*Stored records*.
::::

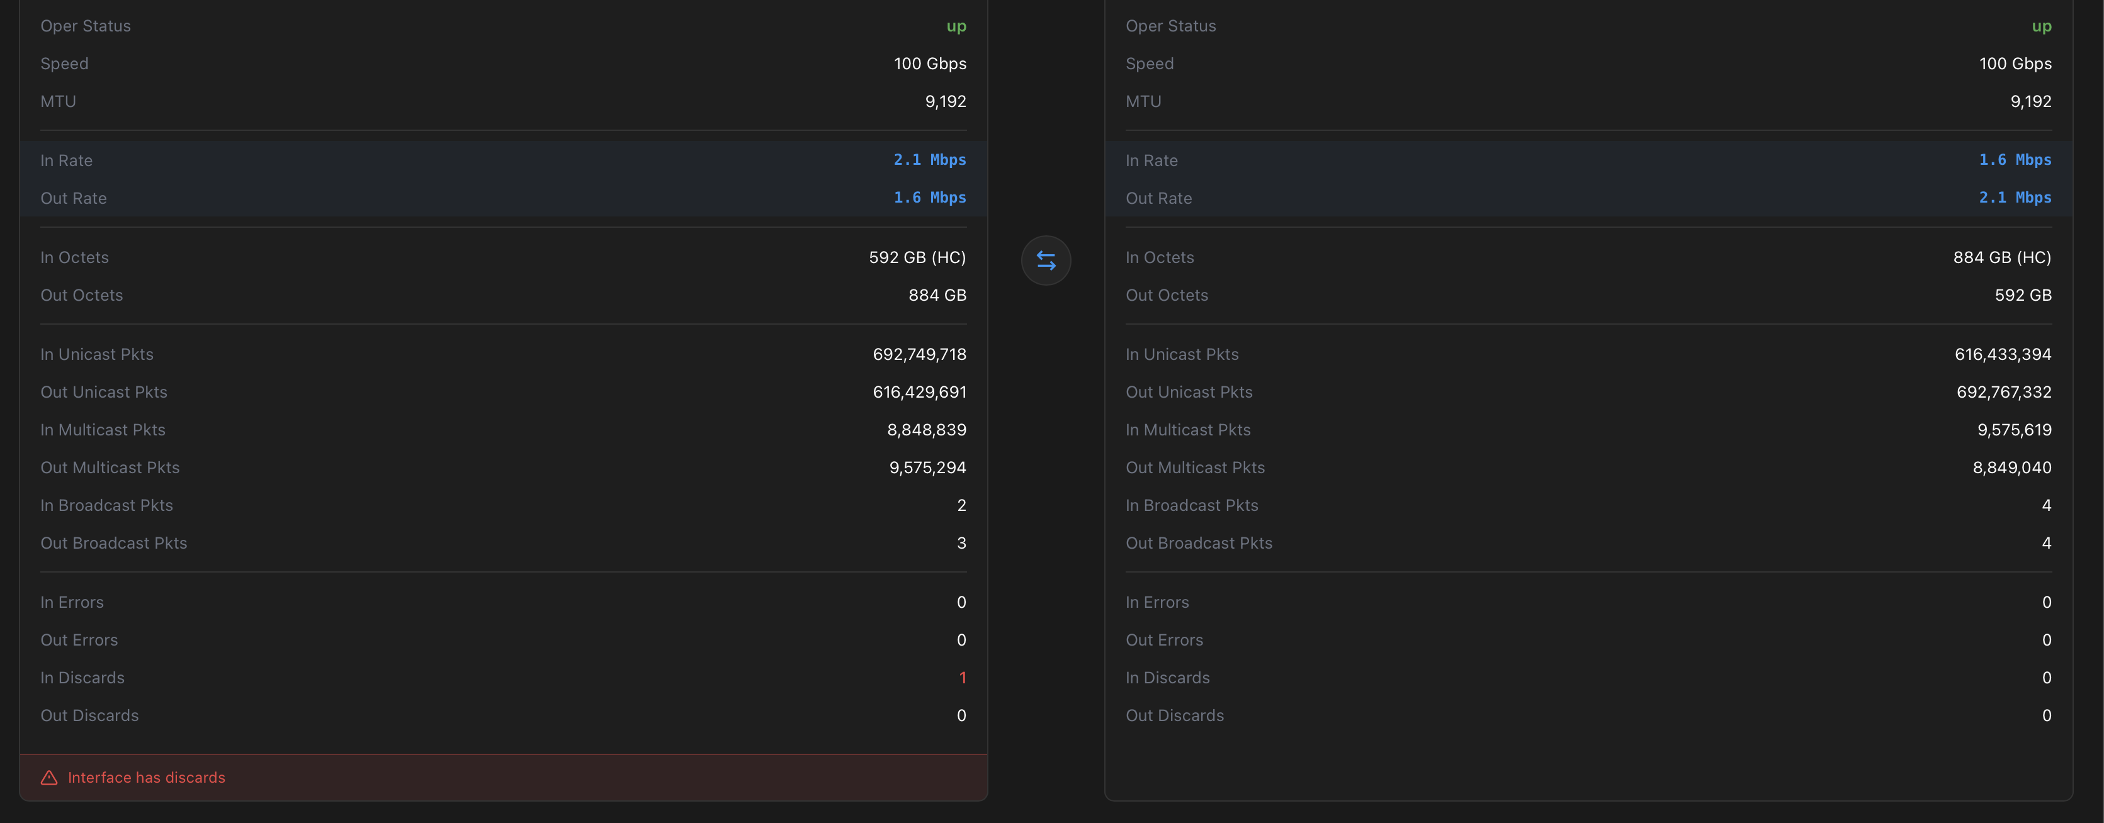Click the left In Multicast Pkts label

[103, 429]
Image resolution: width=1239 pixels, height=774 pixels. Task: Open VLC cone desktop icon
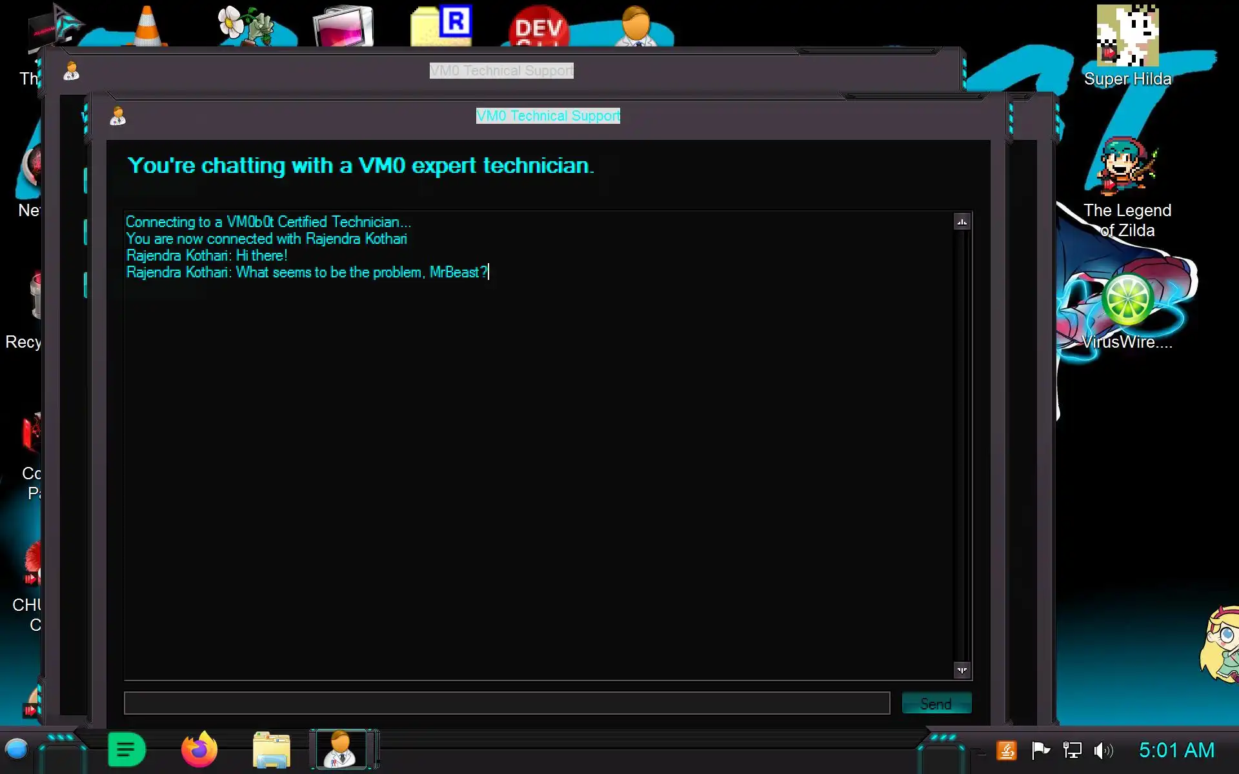[x=146, y=26]
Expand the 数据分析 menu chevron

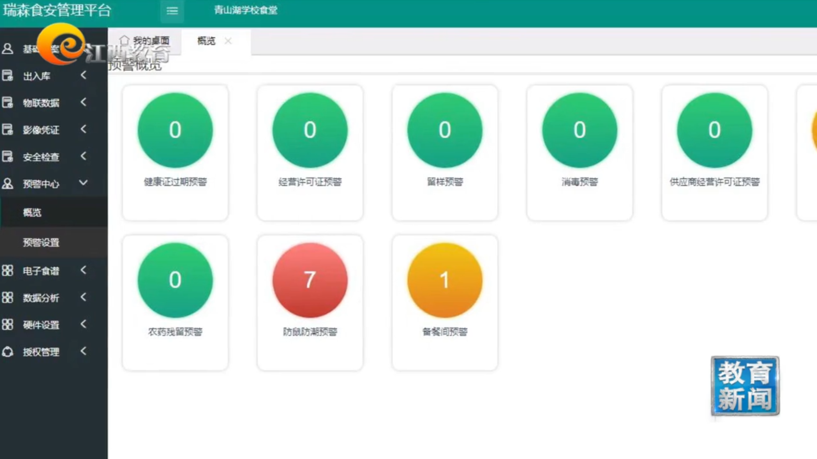84,297
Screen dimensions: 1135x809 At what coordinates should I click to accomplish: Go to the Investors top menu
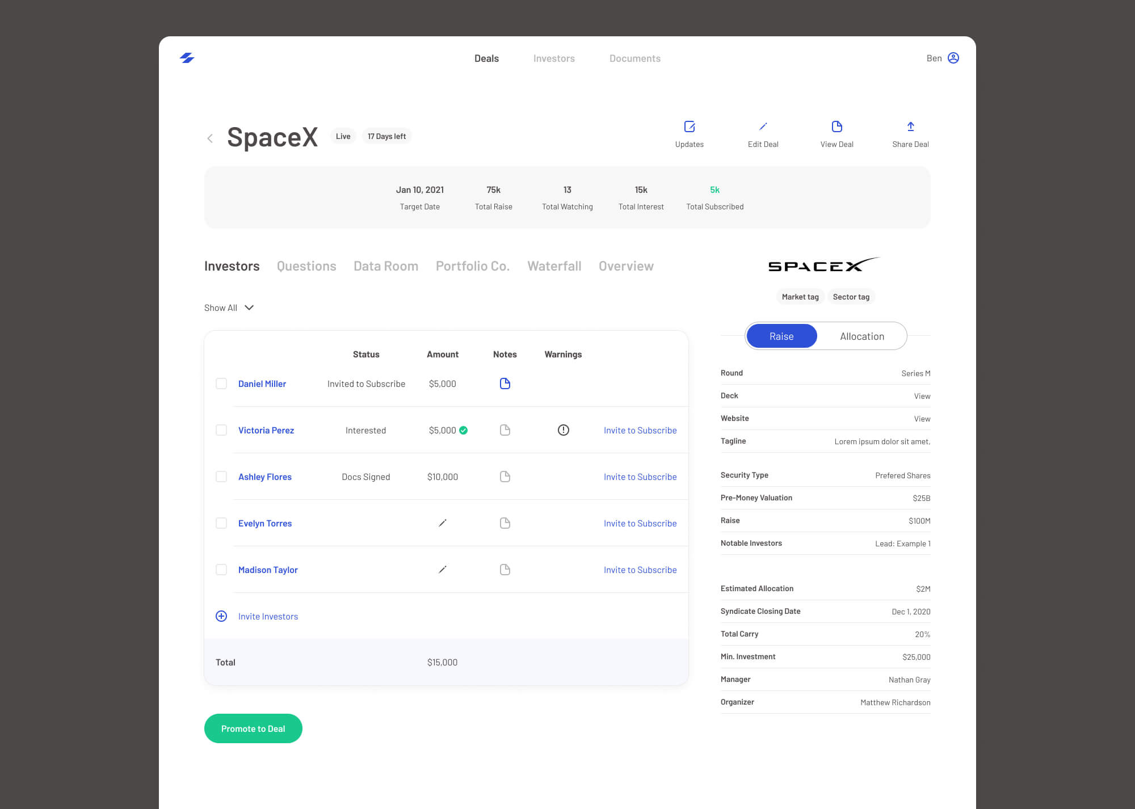(x=554, y=58)
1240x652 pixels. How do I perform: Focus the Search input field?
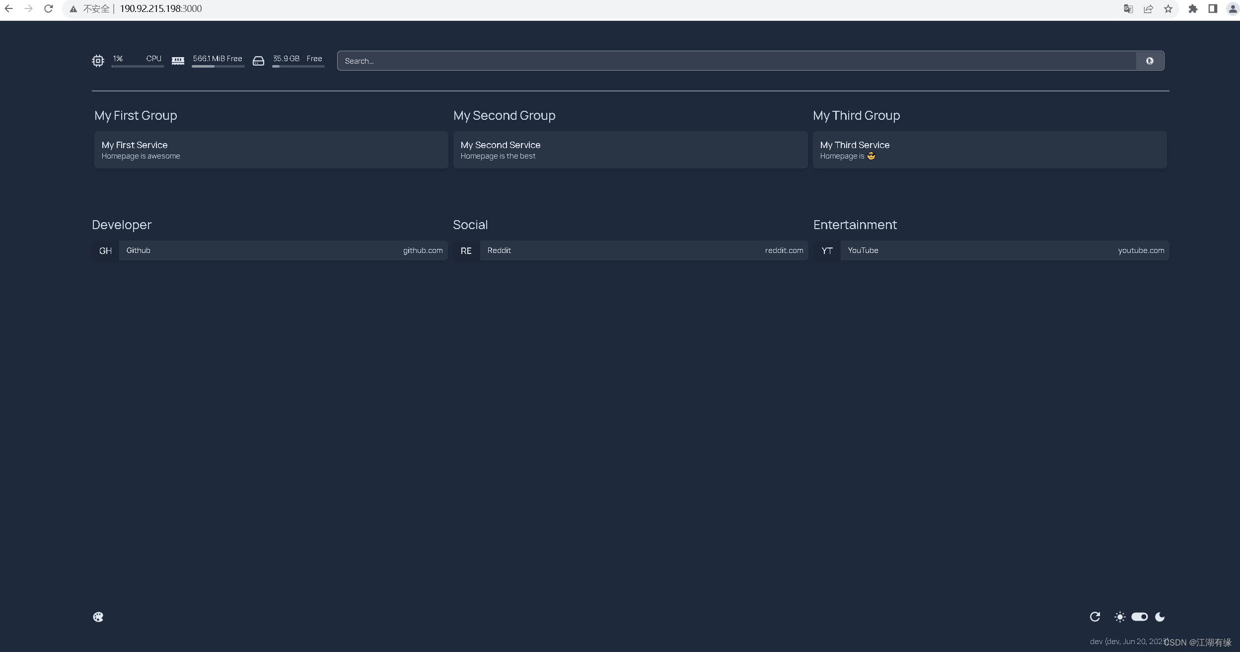(735, 61)
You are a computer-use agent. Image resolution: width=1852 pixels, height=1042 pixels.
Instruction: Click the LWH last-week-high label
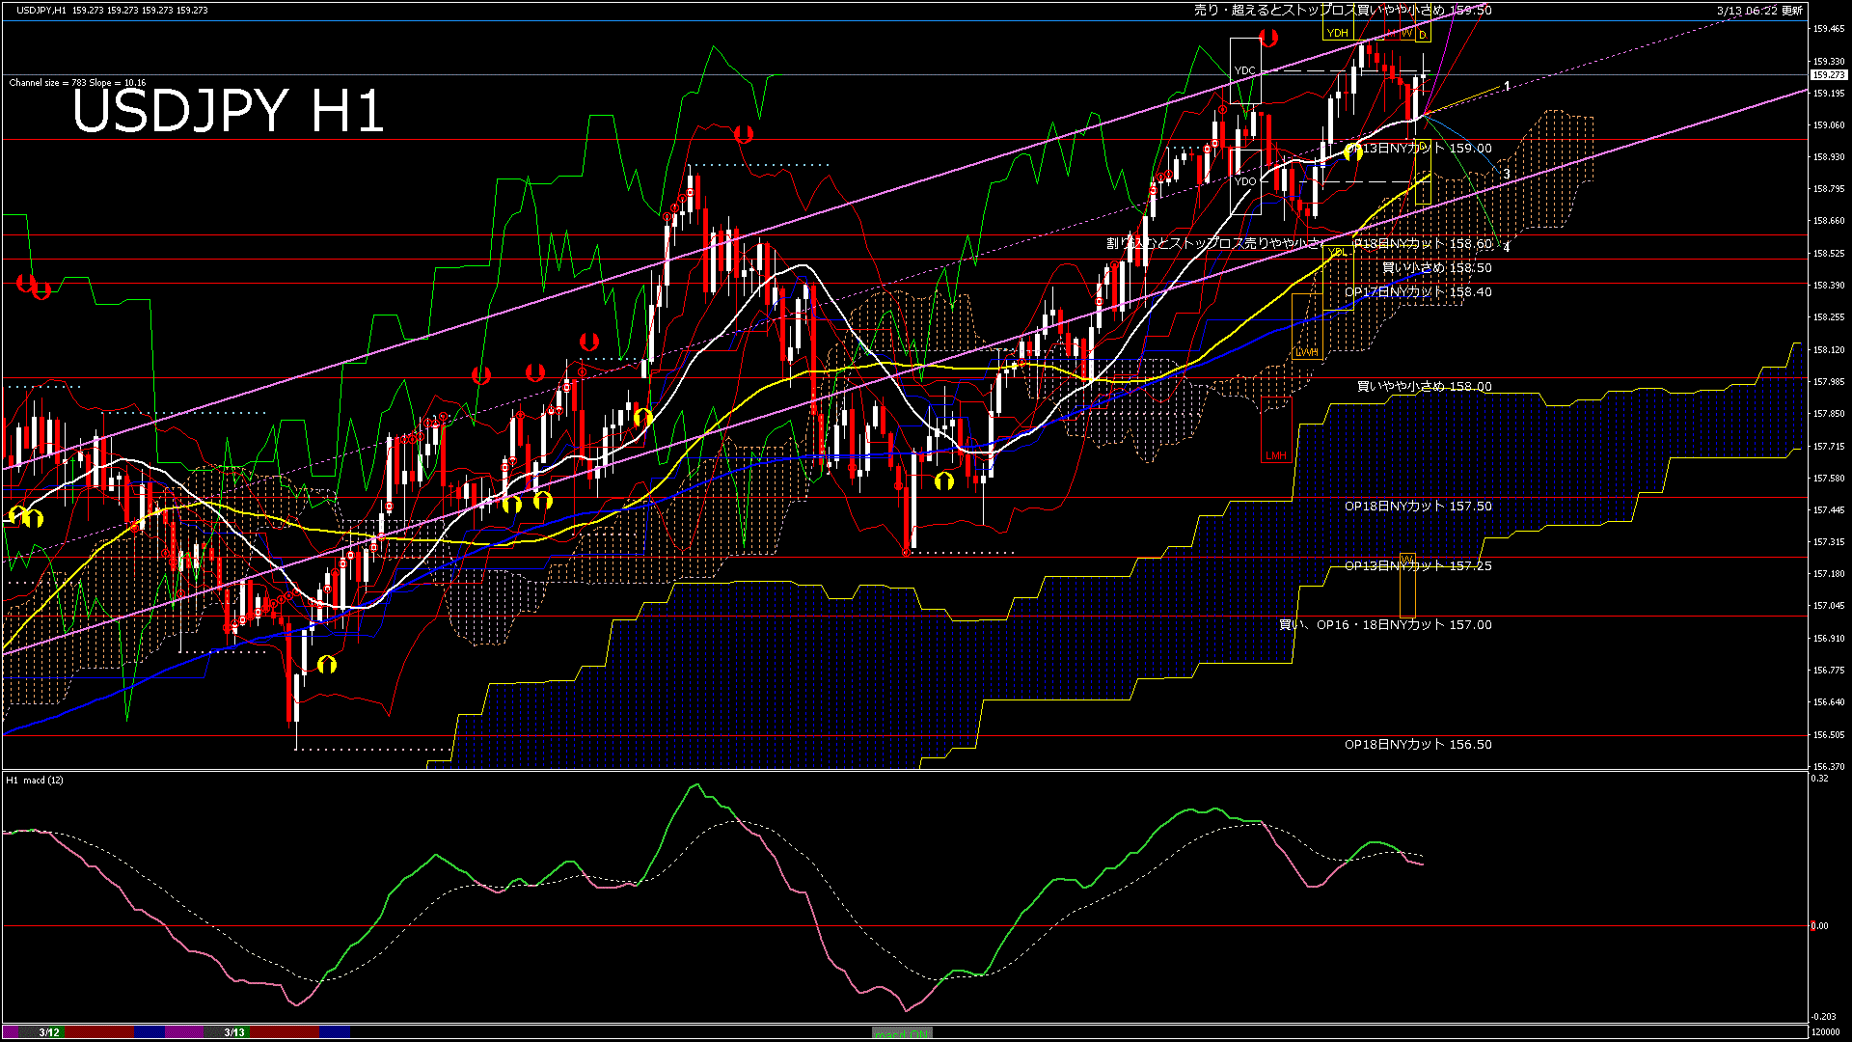(x=1306, y=353)
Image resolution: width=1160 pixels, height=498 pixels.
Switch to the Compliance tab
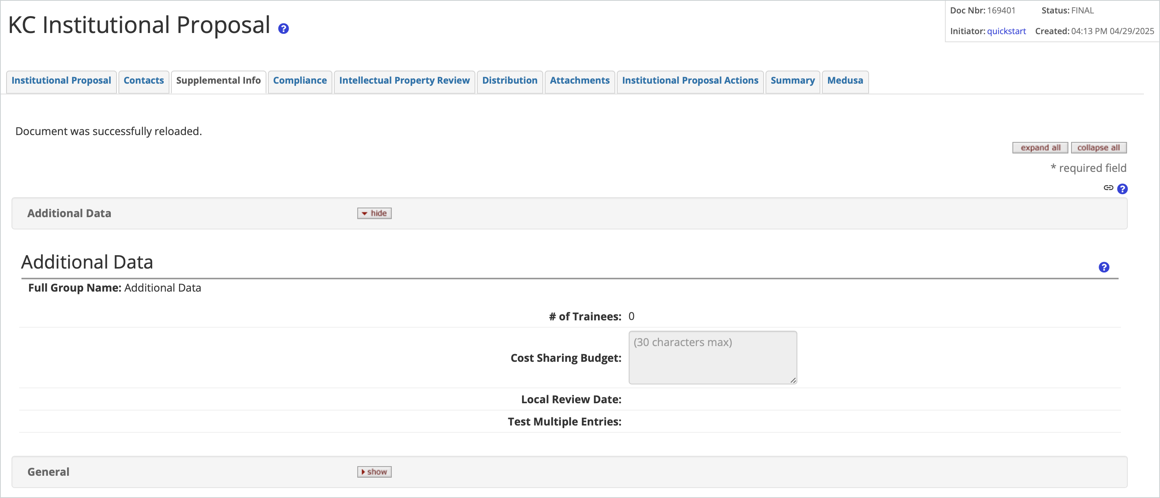[300, 81]
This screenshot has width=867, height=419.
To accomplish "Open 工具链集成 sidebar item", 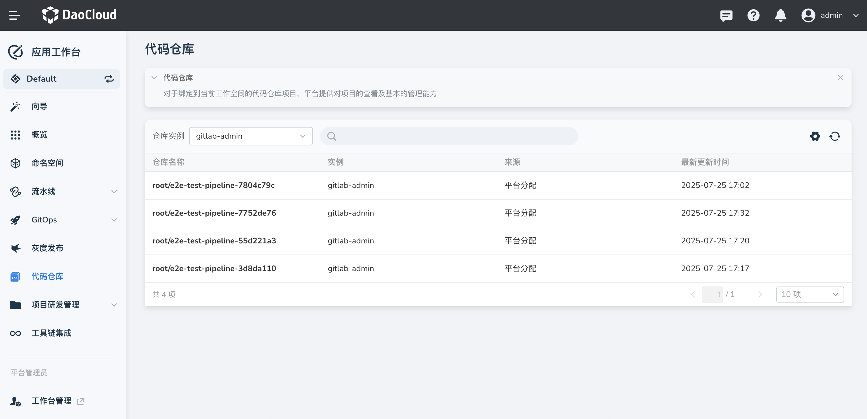I will tap(51, 333).
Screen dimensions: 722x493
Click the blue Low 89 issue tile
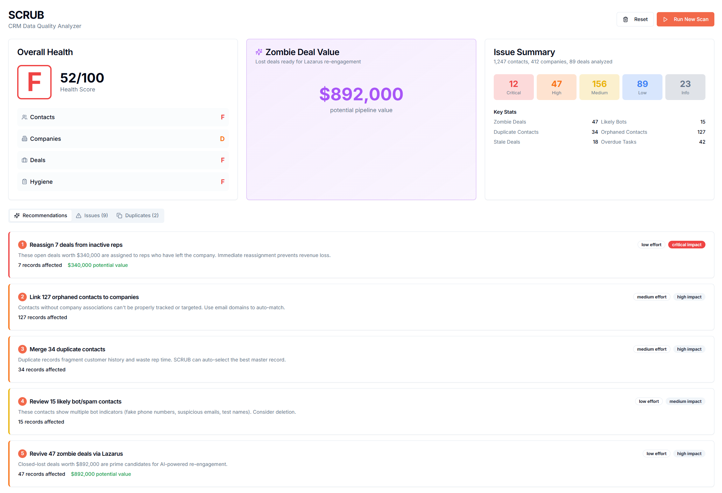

::::

*WORK TO BE COMPLETED*. Copy exactly, and copy nothing else: the lines from the one containing "Screen dimensions: 722x493" through the end of the data, both ends included, with pictures left out.

*EXERCISE RESPONSE*.
Screen dimensions: 722x493
Click the blue Low 89 issue tile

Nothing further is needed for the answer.